DOCUMENT EXCERPT>
* * *

With these periodic sources in place, no Manila service should experience TTL-driven staleness under normal operation.
Response format¶
The endpoint returns JSON following the IETF Health Check Response draft,
adapted for Manila service names. The response uses the
application/health+json content type as defined by the IETF draft:
{
"status": "pass",
"version": "1.0",
"serviceId": "a1b2c3d4-e5f6-7890-abcd-ef1234567890",
"description": "manila-share",
"notes": {
"host": "storage-node-1.cloud",
"backend": "storage01@cephfs"
},
"checks": {
"database": [
{
"status": "pass",
"time": "2025-06-15T10:30:00Z"
}
],
"message_bus": [
{
"status": "pass",
"time": "2025-06-15T10:30:00Z"
}
],
"backend_driver": [
{
"componentId": "storage01@cephfs",
"componentType": "datastore",
"status": "pass",
"time": "2025-06-15T10:29:45Z"
},
{
"componentId": "storage02@netapp",
"componentType": "datastore",
"status": "pass",
"time": "2025-06-15T10:29:50Z"
}
]
}
}
Example failure response (HTTP 503):
{
"status": "fail",
"version": "1.0",
"serviceId": "a1b2c3d4-e5f6-7890-abcd-ef1234567890",
"description": "manila-share",
"notes": {
"host": "storage-node-1.cloud",
"backend": "storage01@cephfs"
},
"checks": {
"database": [
{
"status": "pass",
"time": "2025-06-15T10:30:00Z"
}
],
"message_bus": [
{
"status": "pass",
"time": "2025-06-15T10:30:00Z"
}
],
"backend_driver": [
{
"componentId": "storage01@cephfs",
"componentType": "datastore",
"status": "fail",
"time": "2025-06-15T10:28:00Z",
"output": "CephFS: mon_command failed: [errno 110] Connection timed out"
},
{
"componentId": "storage02@netapp",
"componentType": "datastore",
"status": "pass",
"time": "2025-06-15T10:29:50Z"

* * *

Stored data
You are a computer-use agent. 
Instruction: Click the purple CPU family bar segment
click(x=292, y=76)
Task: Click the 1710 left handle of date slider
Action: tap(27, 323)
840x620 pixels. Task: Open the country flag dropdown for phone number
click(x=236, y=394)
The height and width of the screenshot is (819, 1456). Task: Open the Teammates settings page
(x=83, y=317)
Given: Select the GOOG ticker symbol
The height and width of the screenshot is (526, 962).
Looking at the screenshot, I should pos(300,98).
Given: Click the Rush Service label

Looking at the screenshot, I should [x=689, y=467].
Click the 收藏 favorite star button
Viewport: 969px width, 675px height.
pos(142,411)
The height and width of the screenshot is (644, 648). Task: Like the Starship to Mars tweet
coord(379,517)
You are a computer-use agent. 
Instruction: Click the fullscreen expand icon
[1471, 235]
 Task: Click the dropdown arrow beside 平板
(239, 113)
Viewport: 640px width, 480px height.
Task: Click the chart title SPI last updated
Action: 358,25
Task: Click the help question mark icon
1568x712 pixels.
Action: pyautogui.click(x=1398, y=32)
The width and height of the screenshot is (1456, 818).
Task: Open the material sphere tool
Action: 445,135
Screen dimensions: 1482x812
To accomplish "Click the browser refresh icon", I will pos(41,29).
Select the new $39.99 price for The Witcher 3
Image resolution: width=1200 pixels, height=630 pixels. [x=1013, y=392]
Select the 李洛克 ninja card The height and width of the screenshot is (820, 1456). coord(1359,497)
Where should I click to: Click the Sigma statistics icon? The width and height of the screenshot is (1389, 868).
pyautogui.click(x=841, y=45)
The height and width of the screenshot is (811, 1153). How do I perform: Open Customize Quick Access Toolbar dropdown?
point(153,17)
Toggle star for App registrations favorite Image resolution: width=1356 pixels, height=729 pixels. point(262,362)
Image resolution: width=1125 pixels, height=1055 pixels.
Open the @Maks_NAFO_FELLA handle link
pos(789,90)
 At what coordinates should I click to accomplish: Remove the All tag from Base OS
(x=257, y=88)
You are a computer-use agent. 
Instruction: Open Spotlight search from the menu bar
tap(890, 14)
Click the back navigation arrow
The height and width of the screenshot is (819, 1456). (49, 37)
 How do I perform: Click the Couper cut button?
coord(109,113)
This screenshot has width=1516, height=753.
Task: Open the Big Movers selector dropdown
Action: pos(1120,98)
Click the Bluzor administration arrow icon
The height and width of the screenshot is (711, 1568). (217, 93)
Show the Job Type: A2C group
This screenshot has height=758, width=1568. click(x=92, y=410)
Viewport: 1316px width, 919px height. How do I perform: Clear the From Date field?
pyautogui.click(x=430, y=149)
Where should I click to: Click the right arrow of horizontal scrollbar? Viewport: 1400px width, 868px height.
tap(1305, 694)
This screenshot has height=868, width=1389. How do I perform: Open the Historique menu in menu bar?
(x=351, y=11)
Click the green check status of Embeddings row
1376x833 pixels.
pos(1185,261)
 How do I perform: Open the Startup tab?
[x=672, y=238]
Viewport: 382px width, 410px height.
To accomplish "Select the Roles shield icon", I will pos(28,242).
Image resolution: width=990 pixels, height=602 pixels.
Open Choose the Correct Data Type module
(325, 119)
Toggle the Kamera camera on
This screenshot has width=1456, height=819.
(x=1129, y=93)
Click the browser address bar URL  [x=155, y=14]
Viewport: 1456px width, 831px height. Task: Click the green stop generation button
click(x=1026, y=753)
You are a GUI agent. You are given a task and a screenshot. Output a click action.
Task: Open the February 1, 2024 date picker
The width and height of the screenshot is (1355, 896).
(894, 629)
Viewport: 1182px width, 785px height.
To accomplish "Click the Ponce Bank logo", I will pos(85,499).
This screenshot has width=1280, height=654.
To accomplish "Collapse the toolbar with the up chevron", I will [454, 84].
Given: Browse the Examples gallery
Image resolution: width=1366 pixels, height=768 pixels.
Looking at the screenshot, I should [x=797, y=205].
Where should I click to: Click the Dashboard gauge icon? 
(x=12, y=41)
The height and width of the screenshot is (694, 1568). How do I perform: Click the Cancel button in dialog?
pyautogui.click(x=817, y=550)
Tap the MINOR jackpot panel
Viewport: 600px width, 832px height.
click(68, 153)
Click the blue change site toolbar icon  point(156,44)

* * *

WHAT TO DO>
1. Retype the health check response excerpt in full, with no changes.
2. Edit the listing from the line containing "This screenshot has height=868, width=1389." through the line containing "I will pos(28,242).", changing "Startup" to "Services" and leaving everything else unchanged. Return only those lines.
The health check response excerpt and the listing are unrelated to each other.

RESPONSES IN ORDER>
1.
With these periodic sources in place, no Manila service should experience TTL-driven staleness under normal operation.
Response format¶
The endpoint returns JSON following the IETF Health Check Response draft,
adapted for Manila service names. The response uses the
application/health+json content type as defined by the IETF draft:
{
"status": "pass",
"version": "1.0",
"serviceId": "a1b2c3d4-e5f6-7890-abcd-ef1234567890",
"description": "manila-share",
"notes": {
"host": "storage-node-1.cloud",
"backend": "storage01@cephfs"
},
"checks": {
"database": [
{
"status": "pass",
"time": "2025-06-15T10:30:00Z"
}
],
"message_bus": [
{
"status": "pass",
"time": "2025-06-15T10:30:00Z"
}
],
"backend_driver": [
{
"componentId": "storage01@cephfs",
"componentType": "datastore",
"status": "pass",
"time": "2025-06-15T10:29:45Z"
},
{
"componentId": "storage02@netapp",
"componentType": "datastore",
"status": "pass",
"time": "2025-06-15T10:29:50Z"
}
]
}
}
Example failure response (HTTP 503):
{
"status": "fail",
"version": "1.0",
"serviceId": "a1b2c3d4-e5f6-7890-abcd-ef1234567890",
"description": "manila-share",
"notes": {
"host": "storage-node-1.cloud",
"backend": "storage01@cephfs"
},
"checks": {
"database": [
{
"status": "pass",
"time": "2025-06-15T10:30:00Z"
}
],
"message_bus": [
{
"status": "pass",
"time": "2025-06-15T10:30:00Z"
}
],
"backend_driver": [
{
"componentId": "storage01@cephfs",
"componentType": "datastore",
"status": "fail",
"time": "2025-06-15T10:28:00Z",
"output": "CephFS: mon_command failed: [errno 110] Connection timed out"
},
{
"componentId": "storage02@netapp",
"componentType": "datastore",
"status": "pass",
"time": "2025-06-15T10:29:50Z"

2.
This screenshot has height=868, width=1389. How do I perform: Open the Historique menu in menu bar?
(x=351, y=11)
Click the green check status of Embeddings row
1376x833 pixels.
pos(1185,261)
 How do I perform: Open the Services tab?
[x=672, y=238]
Viewport: 382px width, 410px height.
To accomplish "Select the Roles shield icon", I will pos(28,242).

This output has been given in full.